Sunday, January 25, 2009

Prison in India

There are no pictures with this post because I couldn't take any in Kadapa Central Prison today. I went with a small group of people led by a priest who has a prison ministry. One thousand men and about 50 women are incarcerated there. Like the US, they have a kitchen, a training program, education programs, exercise, etc. Unlike the US, if the women enter while pregnant, they keep their children until age 5. At age 5, they are taken to a government orphanage until their family can reclaim them. Seven children were in prison with their mothers. The women are housed in a small facility behind thick walls on the prison campus. The children are not free to roam beyond the tiny yard of their mother's prison home. They know nothing of the outside world. Like the classrooms and the orphanages I have seen, there are no beds, tables or chairs. Just a dormitory where everyone sits on the floor and sleeps on a mat. The women wear a white sari with blue trim. the ment wear cotton pants and shirts with a blue stripe.
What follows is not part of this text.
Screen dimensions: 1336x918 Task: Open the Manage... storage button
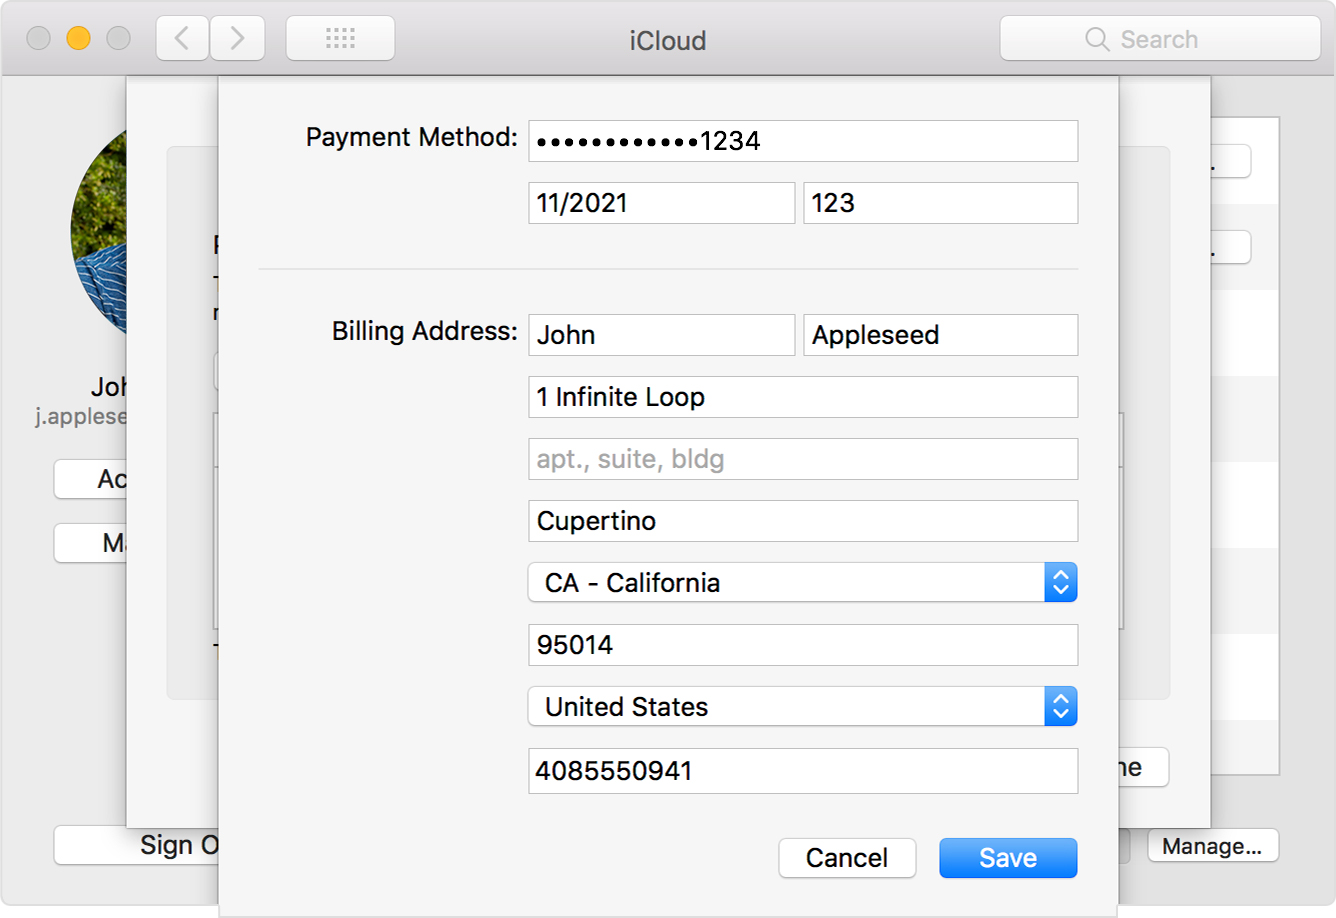click(1212, 846)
No men are allowed in the women's facility at anytime, ever. So the women went inside to visit with the female inmates. I don't know one word of Telegu and I wouldn't have known what to say in any case. But I know how to smile and sometimes that's all you need to touch someone. I held three women in my arms while they cried. When I was called away, they asked me to bless them. They bowed their heads and I made the sign of the cross on their foreheads and I kissed them. I watched women petitioning us to take their children and give them a home and an education and a chance in life. No one ever asked for anything for themselves. No one protested their innocence or their conditions. It's impossible to watch a woman try to hand you her child and not be moved. Due to a coordinated effort, we are making arrangements for 12 children. It's a drop in the ocean, but at least it's 12 more that will have a chance.
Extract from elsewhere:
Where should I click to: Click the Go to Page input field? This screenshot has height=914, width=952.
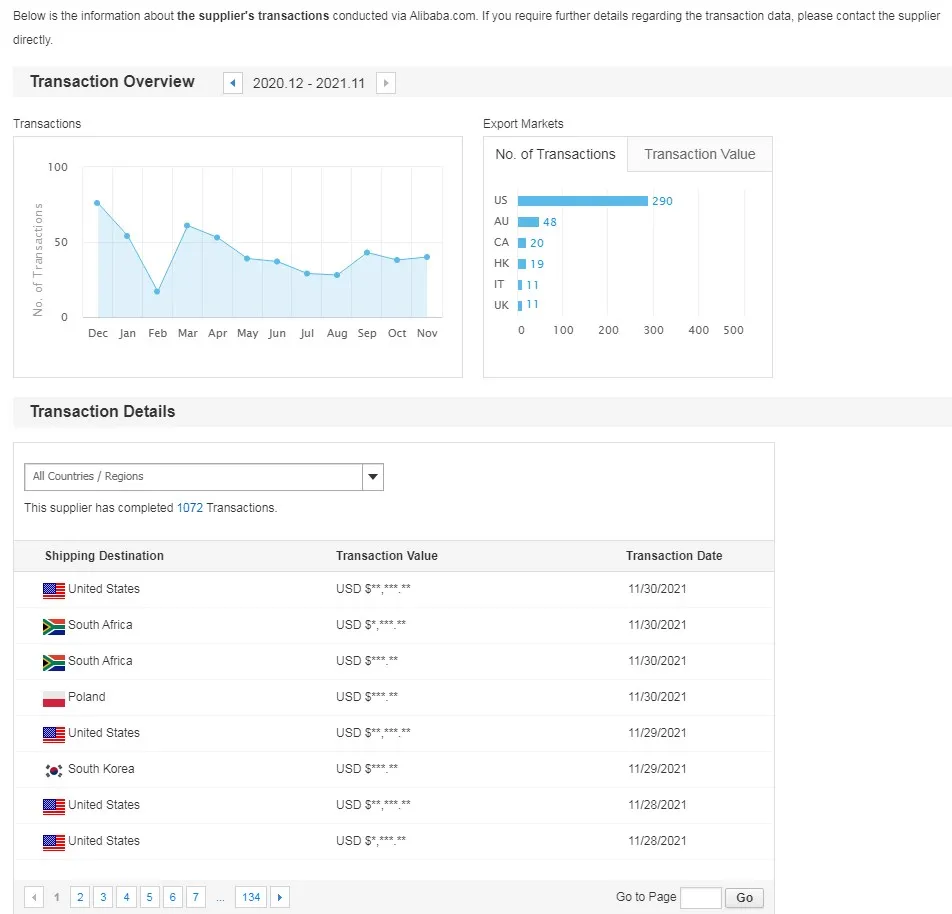point(700,897)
In the end, it was not the prison that scared me. It was the Indian Justice system. Their justice system takes a Clan approach due to the caste system. If a person is accused of a crime, a very wide net is cast and members of their entire family can land in prison in retribution for the crime. Having an alibi at the time of a crime is of no consequence, corruption is rampant and the burden of proof is on the accused in a "guilty until proven innocent" system. It was a frightening day.